* [Exercise data]:
Start of Block
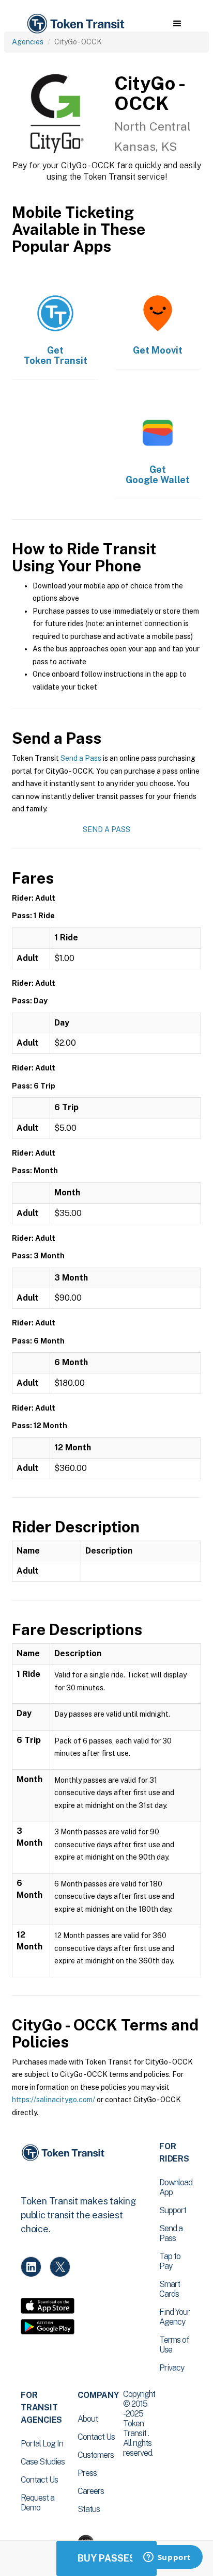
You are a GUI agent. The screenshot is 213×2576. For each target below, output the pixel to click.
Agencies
End of Block
Start of Block
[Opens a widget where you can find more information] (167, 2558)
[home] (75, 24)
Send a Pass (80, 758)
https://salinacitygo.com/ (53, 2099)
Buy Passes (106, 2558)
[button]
End of Block
Start of Block
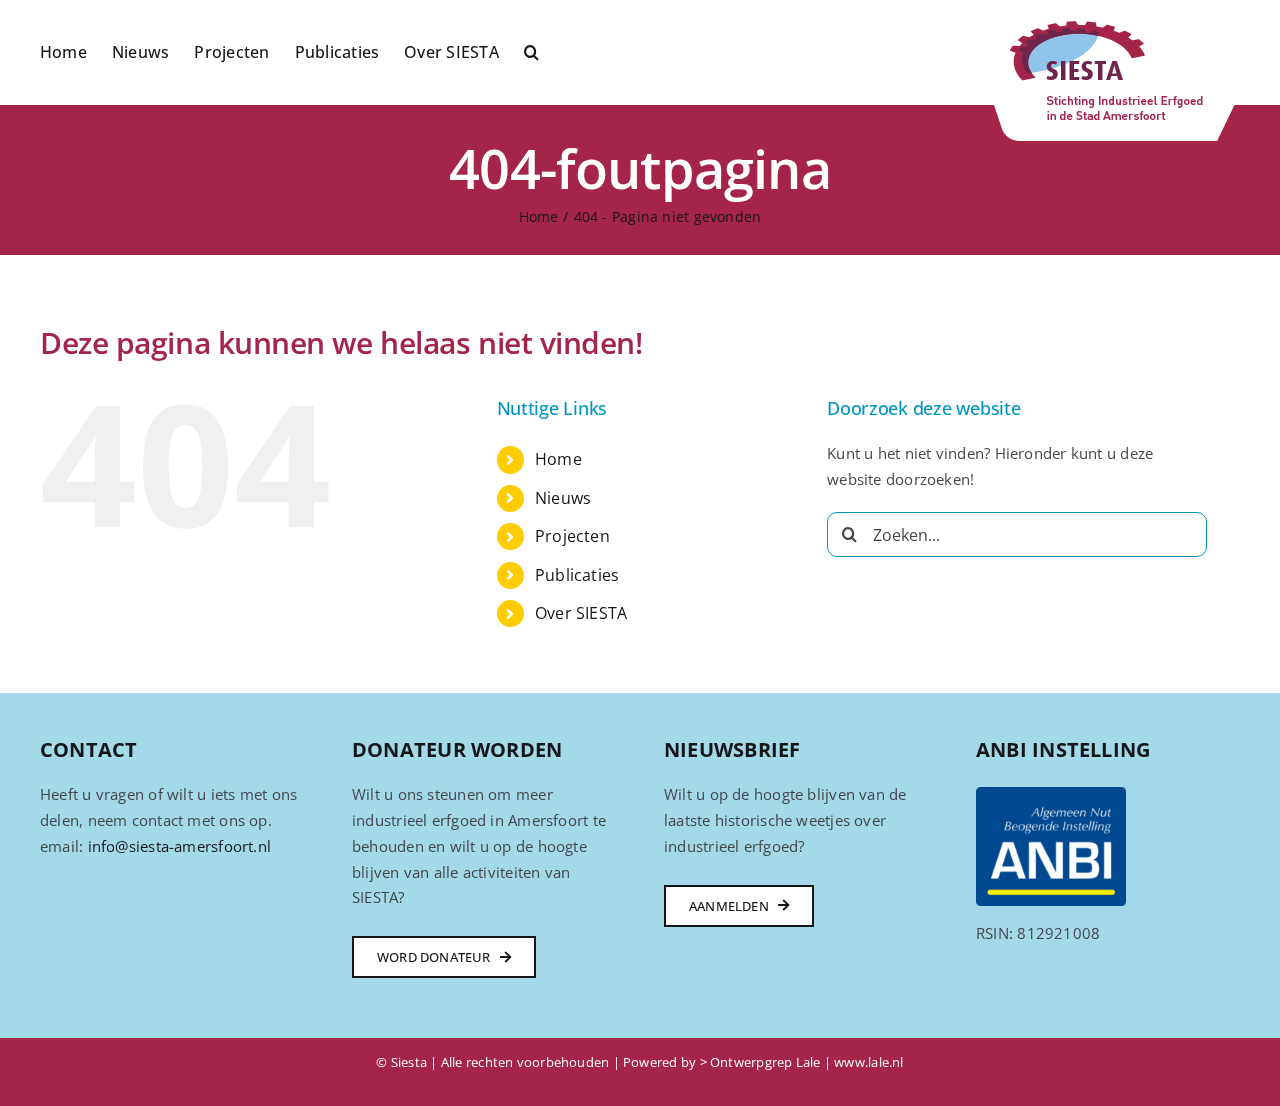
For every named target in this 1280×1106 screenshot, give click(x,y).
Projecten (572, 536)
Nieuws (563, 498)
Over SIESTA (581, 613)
End of Block
* [Assignment]:
Work through the data line by line and state how many lines have the string "click"; add nothing else.

* [Final answer]:
2